Uma das publicações de Pearson, a Northlander, foi descrita como uma revista de “Assuntos Pan-nórdicos”, por tratar de temas supostamente de interesse de europeus brancos. Sua primeira edição em 1958 trazia textos sobre os filhos ilegítimos de soldados “negros” que ocupavam a Alemanha, e sobre os imigrantes das Índias Ocidentais na Grã Bretanha. “A Grã-Bretanha ressoa ao som e à visão de povos primitivos e de ritmos da selva”, escreveu Pearson. “Por que não podemos ver a podridão que está ocorrendo na própria Grã-Bretanha?”

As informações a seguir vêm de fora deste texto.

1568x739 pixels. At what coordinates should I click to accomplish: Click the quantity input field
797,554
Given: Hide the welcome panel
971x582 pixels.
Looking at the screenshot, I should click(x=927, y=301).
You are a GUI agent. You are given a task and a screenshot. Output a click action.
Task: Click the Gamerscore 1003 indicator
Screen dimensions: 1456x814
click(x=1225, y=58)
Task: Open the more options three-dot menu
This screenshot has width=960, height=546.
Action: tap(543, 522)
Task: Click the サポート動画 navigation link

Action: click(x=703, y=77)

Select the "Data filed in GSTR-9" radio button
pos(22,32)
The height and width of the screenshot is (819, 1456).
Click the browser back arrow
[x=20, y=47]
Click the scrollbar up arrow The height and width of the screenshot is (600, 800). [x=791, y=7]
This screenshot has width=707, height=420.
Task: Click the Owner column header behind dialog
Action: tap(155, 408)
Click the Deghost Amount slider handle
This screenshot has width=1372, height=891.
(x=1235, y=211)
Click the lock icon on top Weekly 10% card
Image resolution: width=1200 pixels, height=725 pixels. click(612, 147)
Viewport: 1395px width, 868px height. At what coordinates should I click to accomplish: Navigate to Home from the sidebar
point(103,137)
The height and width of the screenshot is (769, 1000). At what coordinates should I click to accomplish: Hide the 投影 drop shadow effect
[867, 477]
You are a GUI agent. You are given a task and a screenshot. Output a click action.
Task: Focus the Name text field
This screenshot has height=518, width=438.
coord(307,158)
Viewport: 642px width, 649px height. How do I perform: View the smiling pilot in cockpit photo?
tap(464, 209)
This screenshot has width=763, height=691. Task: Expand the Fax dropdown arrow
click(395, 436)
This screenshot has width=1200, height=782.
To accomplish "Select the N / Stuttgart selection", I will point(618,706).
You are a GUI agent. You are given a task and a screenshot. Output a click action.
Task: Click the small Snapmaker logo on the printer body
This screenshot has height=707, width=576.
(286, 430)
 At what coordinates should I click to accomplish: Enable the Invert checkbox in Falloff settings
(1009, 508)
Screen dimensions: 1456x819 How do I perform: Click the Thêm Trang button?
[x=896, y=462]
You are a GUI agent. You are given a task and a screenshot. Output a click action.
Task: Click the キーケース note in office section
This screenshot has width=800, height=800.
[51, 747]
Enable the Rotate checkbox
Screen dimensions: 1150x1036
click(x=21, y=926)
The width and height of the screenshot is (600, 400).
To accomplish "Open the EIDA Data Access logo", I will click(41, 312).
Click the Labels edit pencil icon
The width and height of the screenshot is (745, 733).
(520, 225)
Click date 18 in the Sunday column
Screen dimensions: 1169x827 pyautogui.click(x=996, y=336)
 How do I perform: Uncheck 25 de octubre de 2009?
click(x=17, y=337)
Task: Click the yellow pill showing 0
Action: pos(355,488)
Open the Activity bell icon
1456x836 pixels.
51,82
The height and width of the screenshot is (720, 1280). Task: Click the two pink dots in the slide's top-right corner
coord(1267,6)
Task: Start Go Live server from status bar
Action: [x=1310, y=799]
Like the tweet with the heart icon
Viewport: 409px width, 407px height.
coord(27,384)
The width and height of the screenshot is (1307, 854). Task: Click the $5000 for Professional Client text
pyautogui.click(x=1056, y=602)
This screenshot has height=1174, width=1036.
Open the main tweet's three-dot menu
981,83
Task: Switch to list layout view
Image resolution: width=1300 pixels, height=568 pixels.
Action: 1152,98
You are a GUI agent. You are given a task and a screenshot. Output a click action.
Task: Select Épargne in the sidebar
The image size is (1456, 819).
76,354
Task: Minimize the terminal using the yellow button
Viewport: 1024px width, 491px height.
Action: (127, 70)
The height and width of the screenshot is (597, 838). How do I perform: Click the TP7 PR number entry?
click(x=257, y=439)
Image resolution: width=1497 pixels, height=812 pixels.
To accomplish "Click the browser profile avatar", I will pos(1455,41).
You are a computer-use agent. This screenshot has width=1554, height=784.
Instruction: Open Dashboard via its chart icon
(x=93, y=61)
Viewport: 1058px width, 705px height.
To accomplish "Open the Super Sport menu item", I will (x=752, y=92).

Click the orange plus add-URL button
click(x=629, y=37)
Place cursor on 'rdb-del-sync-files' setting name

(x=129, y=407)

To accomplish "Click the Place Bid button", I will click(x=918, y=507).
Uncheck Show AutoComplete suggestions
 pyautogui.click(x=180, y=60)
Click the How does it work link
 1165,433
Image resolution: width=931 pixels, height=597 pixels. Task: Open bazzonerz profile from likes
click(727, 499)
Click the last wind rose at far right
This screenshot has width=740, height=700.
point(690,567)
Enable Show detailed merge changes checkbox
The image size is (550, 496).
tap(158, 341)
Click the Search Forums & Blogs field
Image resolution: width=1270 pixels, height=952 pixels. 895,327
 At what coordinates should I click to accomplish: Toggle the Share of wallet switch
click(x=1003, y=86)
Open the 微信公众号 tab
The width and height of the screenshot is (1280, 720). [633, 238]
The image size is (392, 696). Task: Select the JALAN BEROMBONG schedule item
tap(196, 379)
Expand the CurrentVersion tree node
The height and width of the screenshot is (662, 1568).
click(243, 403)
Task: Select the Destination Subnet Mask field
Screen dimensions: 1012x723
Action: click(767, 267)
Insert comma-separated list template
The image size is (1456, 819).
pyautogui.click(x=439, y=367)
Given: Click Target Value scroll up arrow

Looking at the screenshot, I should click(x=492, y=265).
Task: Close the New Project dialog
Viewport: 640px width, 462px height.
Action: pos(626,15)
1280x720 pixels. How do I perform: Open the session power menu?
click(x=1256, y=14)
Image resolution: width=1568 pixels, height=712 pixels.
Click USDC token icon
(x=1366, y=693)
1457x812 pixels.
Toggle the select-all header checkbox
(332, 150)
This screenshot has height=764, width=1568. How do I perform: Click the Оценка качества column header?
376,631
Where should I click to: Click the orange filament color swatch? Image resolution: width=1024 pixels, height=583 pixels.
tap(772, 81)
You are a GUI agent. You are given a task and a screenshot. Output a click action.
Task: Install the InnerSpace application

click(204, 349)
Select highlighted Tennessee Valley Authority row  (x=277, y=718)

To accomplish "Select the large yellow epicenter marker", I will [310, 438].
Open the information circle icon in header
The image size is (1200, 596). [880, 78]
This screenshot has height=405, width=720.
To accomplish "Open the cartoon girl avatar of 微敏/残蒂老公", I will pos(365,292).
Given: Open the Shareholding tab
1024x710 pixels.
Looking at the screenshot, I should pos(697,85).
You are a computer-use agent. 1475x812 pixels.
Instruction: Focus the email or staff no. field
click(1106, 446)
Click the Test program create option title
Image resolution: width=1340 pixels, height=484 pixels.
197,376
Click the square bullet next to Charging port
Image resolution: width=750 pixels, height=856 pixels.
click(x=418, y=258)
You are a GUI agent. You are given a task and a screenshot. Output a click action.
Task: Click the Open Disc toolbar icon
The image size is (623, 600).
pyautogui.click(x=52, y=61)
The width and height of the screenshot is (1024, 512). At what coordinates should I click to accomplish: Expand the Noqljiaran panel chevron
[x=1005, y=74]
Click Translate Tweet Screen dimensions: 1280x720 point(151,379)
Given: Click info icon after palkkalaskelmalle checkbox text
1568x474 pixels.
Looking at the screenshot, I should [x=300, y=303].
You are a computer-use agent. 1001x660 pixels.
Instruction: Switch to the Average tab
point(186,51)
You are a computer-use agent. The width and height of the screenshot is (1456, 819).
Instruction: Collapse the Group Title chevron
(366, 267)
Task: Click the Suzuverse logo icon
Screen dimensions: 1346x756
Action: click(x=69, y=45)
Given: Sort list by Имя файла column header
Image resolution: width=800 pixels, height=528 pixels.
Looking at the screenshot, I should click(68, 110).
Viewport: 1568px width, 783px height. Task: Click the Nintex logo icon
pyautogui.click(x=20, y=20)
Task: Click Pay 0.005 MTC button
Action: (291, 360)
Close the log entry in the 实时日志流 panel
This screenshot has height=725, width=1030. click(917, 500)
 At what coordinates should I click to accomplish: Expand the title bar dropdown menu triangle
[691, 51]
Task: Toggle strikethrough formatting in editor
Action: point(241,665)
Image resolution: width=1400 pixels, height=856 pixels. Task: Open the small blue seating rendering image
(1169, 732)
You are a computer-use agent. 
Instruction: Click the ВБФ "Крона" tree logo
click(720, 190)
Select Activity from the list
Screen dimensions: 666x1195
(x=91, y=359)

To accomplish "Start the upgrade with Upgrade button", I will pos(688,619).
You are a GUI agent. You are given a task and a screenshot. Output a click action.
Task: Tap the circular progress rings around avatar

Seus textos alcançaram figuras marginais de todo o mundo, pessoas cujas visões eram geralmente inaceitáveis nas sociedades em que viviam. Em algumas décadas, Pearson acabou em Washington DC, e criou publicações como o “Journal of Indo-European Studies” (1973) e o “Journal of Social, Political and Economic Studies” (1975). Em abril de 1982 ele recebeu uma carta do presidente dos EUA, Ronald Reagan, que o elogiava por promover estudiosos que apoiam “uma economia empresarial livre, uma política externa firme e consistente e uma forte defesa nacional”. Pearson usou esse endosso para angariar fundos e mais apoio.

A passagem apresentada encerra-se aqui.